This past year was yet another banner year for the self-storage industry in America – with increasing revenues, high occupancy rates, low cap and interest rates that made transactions attractive, and high demand but low supply of space that encouraged new construction and conversions.
So how can the industry possibly repeat that performance in 2017? The answer: It probably can’t and won’t.
“There will probably be a slowdown, but it’s still going to be solid,” said Marc Boorstein, a principal and co-founder of MJ Partners, a Chicago self-storage broker that deals in both public and private industry transactions.
Not that the industry won’t make a good run for another championship-like year in 2017. But most experts say it will just be tough to repeat 2016’s stellar performance.
“Everybody seems to be ratcheting down just a little bit,” Boorstein said.
With 2016 in the rearview, here are a number of trends to watch in 2017:
1. Will REITs recover?
Boorstein says he saw a tentative slowdown occurring late last year, with revenues for self-storage REITs (real estate investment trusts) down from a range of 5.7 to 8.5 percent growth in the second quarter to 4 to 7.2 percent growth range in the third quarter.
Facing pressure to maintain record high occupancies and lease up new facilities, the REITs increased discounts and backed off on aggressive rental rates, resulting in diminished revenue growth.
That has in turn spurred an investor selloff. Over the course of 2016, Public Storage stock declined about 12 percent, Extra Space Storage and CubeSmart more than 16 percent, and Life Storage more than 25 percent.
2. Will record high occupancy hold?
The good news for the industry is that occupancy rates are still high, hovering in the low 90s for large public and private self-storage owners.

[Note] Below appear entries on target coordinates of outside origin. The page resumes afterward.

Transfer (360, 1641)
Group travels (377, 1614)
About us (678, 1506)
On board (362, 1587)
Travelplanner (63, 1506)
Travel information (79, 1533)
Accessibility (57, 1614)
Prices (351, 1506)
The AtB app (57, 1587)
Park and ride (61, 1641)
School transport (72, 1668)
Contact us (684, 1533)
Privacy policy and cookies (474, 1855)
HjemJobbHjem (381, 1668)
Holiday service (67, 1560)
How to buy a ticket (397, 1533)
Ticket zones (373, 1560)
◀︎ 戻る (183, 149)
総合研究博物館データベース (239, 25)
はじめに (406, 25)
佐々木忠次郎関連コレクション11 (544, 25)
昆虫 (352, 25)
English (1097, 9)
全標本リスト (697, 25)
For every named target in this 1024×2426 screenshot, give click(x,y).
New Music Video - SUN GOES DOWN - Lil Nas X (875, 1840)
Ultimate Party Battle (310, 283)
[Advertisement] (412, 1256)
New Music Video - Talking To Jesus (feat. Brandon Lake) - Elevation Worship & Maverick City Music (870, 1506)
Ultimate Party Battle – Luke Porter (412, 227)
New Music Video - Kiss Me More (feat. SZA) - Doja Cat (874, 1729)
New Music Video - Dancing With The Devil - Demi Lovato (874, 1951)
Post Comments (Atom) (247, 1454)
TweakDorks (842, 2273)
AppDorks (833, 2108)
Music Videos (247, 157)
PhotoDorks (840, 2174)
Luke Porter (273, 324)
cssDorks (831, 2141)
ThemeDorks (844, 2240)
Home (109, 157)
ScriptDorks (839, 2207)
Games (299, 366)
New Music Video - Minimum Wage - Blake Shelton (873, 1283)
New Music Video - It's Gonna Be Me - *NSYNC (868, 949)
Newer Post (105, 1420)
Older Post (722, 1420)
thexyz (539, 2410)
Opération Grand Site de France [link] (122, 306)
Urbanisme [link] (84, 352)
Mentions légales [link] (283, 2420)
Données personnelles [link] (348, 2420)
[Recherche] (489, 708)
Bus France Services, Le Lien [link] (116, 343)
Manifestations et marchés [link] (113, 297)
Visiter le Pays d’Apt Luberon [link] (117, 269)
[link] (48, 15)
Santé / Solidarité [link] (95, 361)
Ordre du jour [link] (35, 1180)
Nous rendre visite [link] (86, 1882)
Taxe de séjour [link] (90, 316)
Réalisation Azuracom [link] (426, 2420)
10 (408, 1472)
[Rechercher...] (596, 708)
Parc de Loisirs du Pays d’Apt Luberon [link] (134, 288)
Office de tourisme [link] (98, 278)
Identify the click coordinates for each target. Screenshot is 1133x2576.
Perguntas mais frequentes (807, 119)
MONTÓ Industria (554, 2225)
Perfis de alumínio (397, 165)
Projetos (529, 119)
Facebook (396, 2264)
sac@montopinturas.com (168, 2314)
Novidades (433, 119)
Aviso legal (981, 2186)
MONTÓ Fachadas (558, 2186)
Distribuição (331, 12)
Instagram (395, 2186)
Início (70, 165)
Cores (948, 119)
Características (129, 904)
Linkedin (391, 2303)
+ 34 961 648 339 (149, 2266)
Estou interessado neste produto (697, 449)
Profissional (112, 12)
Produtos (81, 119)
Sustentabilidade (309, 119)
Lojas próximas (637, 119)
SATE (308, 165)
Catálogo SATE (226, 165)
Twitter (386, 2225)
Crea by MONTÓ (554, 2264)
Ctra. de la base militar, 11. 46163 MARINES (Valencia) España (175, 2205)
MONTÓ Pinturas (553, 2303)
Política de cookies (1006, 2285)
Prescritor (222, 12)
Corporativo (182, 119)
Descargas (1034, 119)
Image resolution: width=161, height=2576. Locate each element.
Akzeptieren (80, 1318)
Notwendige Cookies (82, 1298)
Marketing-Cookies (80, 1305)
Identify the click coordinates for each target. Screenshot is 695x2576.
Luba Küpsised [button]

The occupancy numbers are a little lower for smaller companies, but still solid.
“Every indication is that demand will not slack off,” said Boorstein. “Demand (for space) is still solid.”
3. Will valuations fall?
Connie Neville, a co-chair at SVN Commercial Real Estate Advisors, agrees that there will probably be a slowdown in 2017.
Neville says higher interest rates – sparked by the Federal Reserve’s recent quarter-point hike in short-term overnight rates – could dampen activity and hurt values a bit, especially if the Fed keeps raising rates in 2017, as it’s indicated it would over the course of the year.
That, in turn, could hurt cap rates, now at historically low rates, and impact transactions.
“It’s going to be less feverish, a little bit off the robust pace this past year,” Neville said.
4. Will the pace of acquisitions moderate?
Nick Malagisi, Neville’s colleague at SVN Commercial Real Estate Advisors, said sale transactions in 2016 were hovering around $5 billion by the end of the year, up from $4 billion in 2015. He expects “a diminished but still healthy” number in 2017 compared to this past year.
Steve Mellon, managing director of capital markets at JLL, a commercial real estate firm, said most industry experts believe self-storage REITs may pull back from their torrid pace of transactions in 2017. But he said private equity investors, who have become a bigger players in the industry in recent years, could end up picking up the slack.
“You’re still going to see transactions at a good clip,” he said, “but perhaps involving different players.”
5. Will new construction affect pricing power?
At one point this past year, construction was running at a 124 percent annualized clip over last year, according to government and industry estimates
But industry experts are divided over whether that translates into an overbuilding that could eventually bring down rental rates.
Malagisi said there might be geographic pockets of overbuilding of new facilities, such as in Denver and Miami. Others point to possible overbuilding in Texas and parts of California.
“But overall we’re not going to see have a problem with absorbing new products,” said Malagisi. “Demand is still strong.”
MJ Partners’ Boorstein is not so sure.
“We just don’t know how it will turn out,” he said of strong construction trends nationwide. “There could be some market-to-market jolts, depending on how much is built and where.”
6. How much more new development is coming?
Tom Doyle, director of HFF national self-storage team, estimated there’s still about $1 billion in new construction already permitted across the country – and there’s also still a lot of liquidity in the market for more development.
“Hopefully, we’ll see responsible development” he said, noting there’s room for growth in urban areas and “in-fill” construction in quality neighborhoods.
Anne Hawkins, an executive vice president at real estate research firm STR, said she’s also hearing of possible overbuilding in Portland, Chicago, Nashville and other cities. But no one is quite sure if it’s reached a level to be overly concerned.
“People are just being a little more cautious these days,” said Hawkins. “But my gut says the industry will do well overall. It should be a good year.”